- _Dataset records_
§

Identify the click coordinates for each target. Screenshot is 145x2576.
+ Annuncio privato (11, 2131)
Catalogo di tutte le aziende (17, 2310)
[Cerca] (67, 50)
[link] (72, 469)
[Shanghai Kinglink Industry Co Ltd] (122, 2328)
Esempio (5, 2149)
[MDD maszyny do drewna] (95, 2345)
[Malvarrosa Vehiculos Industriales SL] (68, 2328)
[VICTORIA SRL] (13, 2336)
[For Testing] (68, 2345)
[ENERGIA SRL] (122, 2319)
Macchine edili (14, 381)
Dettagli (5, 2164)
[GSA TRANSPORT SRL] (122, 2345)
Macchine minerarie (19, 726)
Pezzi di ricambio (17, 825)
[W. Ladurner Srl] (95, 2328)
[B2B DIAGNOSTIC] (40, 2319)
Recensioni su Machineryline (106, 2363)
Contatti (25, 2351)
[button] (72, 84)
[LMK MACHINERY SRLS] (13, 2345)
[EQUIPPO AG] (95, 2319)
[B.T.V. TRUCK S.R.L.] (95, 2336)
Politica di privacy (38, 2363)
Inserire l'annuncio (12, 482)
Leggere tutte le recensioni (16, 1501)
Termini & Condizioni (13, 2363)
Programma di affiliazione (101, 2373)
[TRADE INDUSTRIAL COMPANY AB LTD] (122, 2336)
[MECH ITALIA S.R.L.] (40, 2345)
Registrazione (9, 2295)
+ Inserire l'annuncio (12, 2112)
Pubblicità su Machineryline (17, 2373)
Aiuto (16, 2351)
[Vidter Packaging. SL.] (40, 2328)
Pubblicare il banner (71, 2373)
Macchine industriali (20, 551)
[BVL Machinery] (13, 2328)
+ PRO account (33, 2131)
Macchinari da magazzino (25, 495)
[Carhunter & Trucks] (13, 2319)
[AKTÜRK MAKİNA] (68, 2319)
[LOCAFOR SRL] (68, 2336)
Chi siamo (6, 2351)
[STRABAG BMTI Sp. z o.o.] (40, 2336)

§

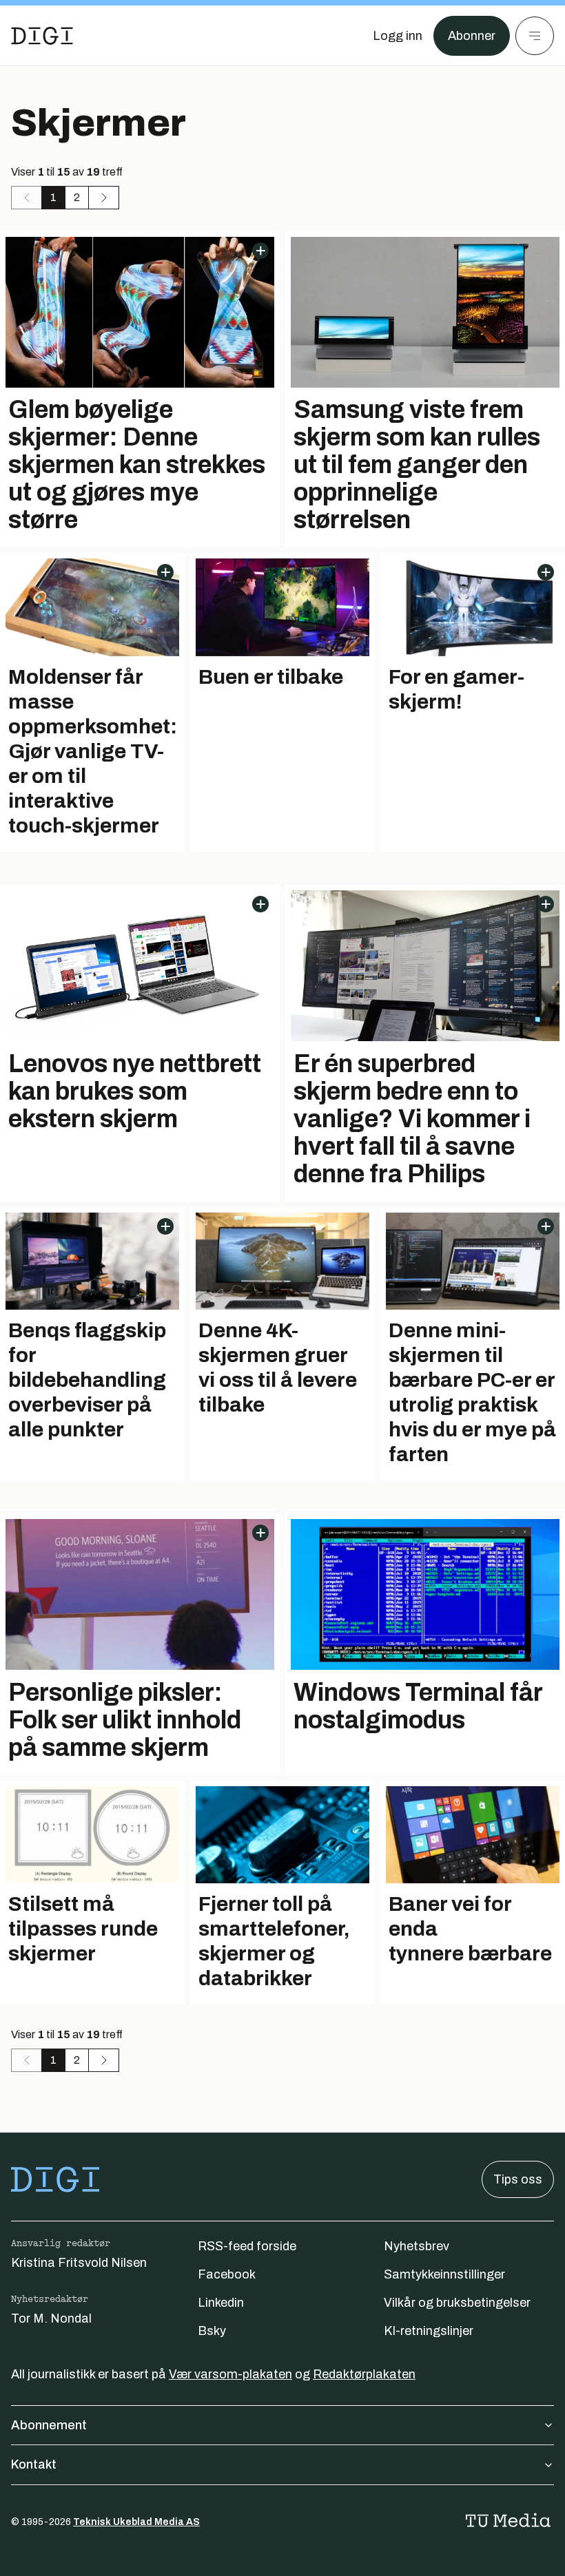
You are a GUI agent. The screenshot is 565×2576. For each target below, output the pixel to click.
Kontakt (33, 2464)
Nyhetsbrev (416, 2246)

§

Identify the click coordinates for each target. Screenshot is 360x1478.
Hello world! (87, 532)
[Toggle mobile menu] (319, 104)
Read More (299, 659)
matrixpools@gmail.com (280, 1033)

§

- _Instructions for the task_
Search the data above for the word "Macchine", then gather each line in which it appears.

- _Solution for this problem_
Macchine edili (14, 381)
Macchine minerarie (19, 726)
Macchine industriali (20, 551)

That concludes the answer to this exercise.